--- start MATERIAL SUPPLIED ---

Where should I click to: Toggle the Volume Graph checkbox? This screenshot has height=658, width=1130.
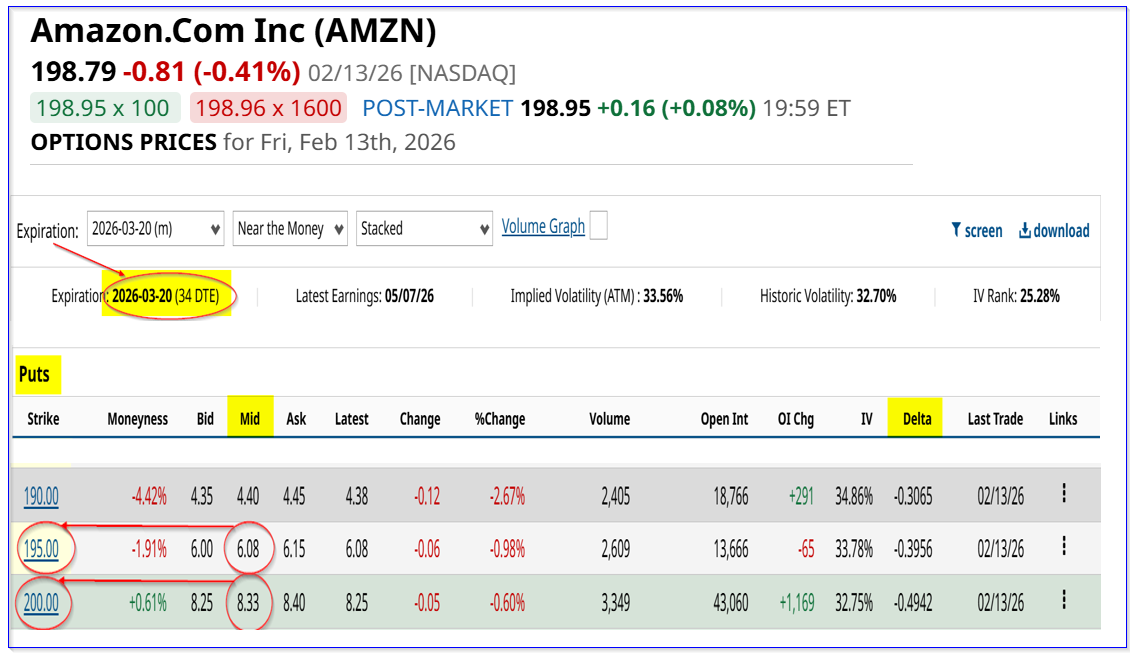598,227
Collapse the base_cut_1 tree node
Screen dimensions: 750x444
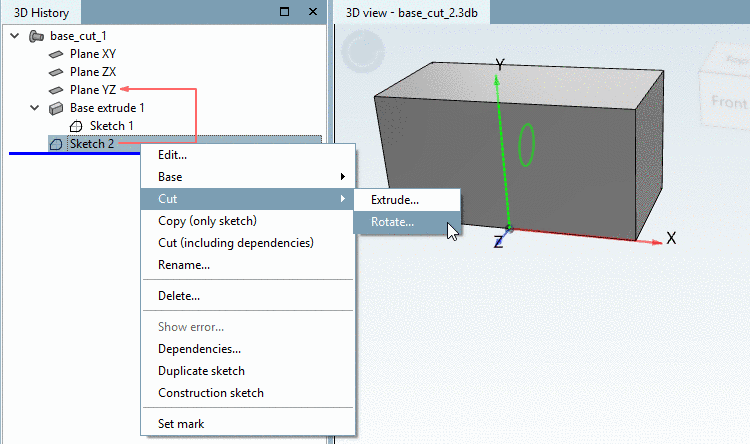tap(15, 35)
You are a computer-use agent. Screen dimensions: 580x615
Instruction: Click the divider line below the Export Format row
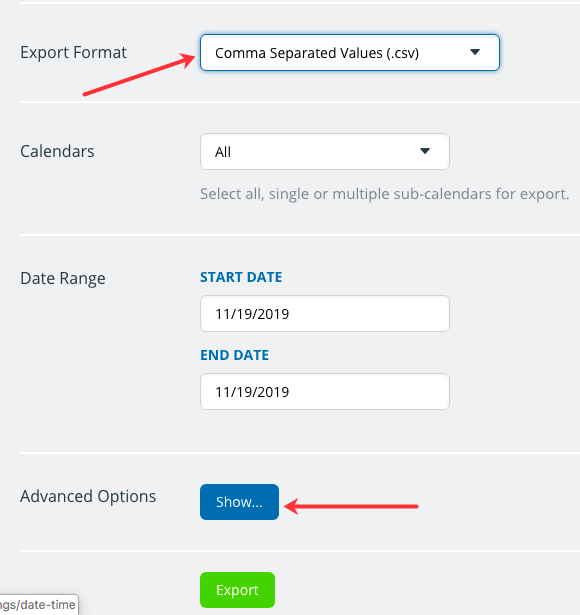click(x=300, y=102)
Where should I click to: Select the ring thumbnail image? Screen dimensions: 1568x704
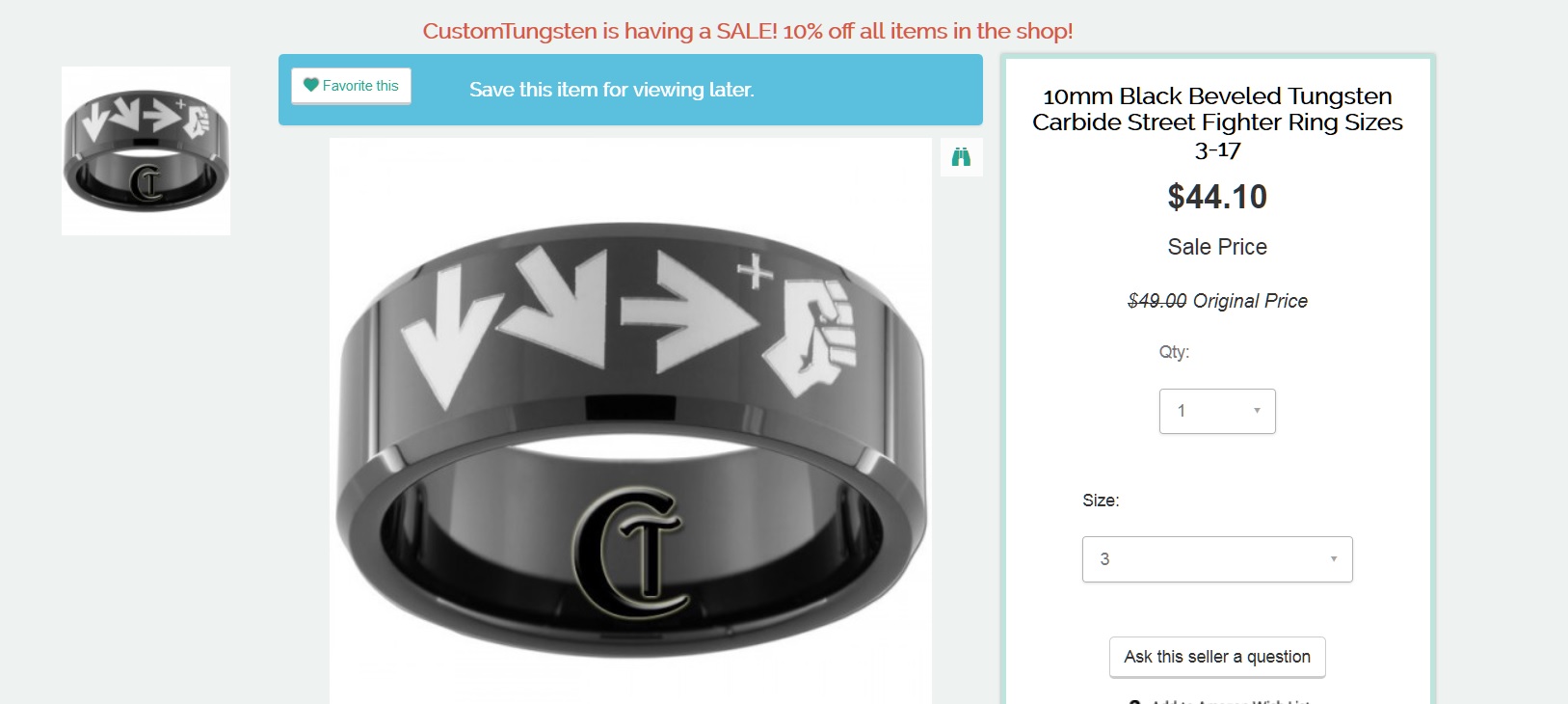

--- end MATERIAL SUPPLIED ---

→ **EXERCISE BRIEF**
Express every text line of the rows above as a JSON list of strings, one string per line, with blank lines skipped and the pictures left out.

→ **TASK OUTPUT**
[
  "Where should I click to: Toggle the Volume Graph checkbox? This screenshot has height=658, width=1130.",
  "598,227",
  "Collapse the base_cut_1 tree node",
  "Screen dimensions: 750x444",
  "tap(15, 35)",
  "You are a computer-use agent. Screen dimensions: 580x615",
  "Instruction: Click the divider line below the Export Format row",
  "click(x=300, y=102)",
  "Where should I click to: Select the ring thumbnail image? Screen dimensions: 1568x704"
]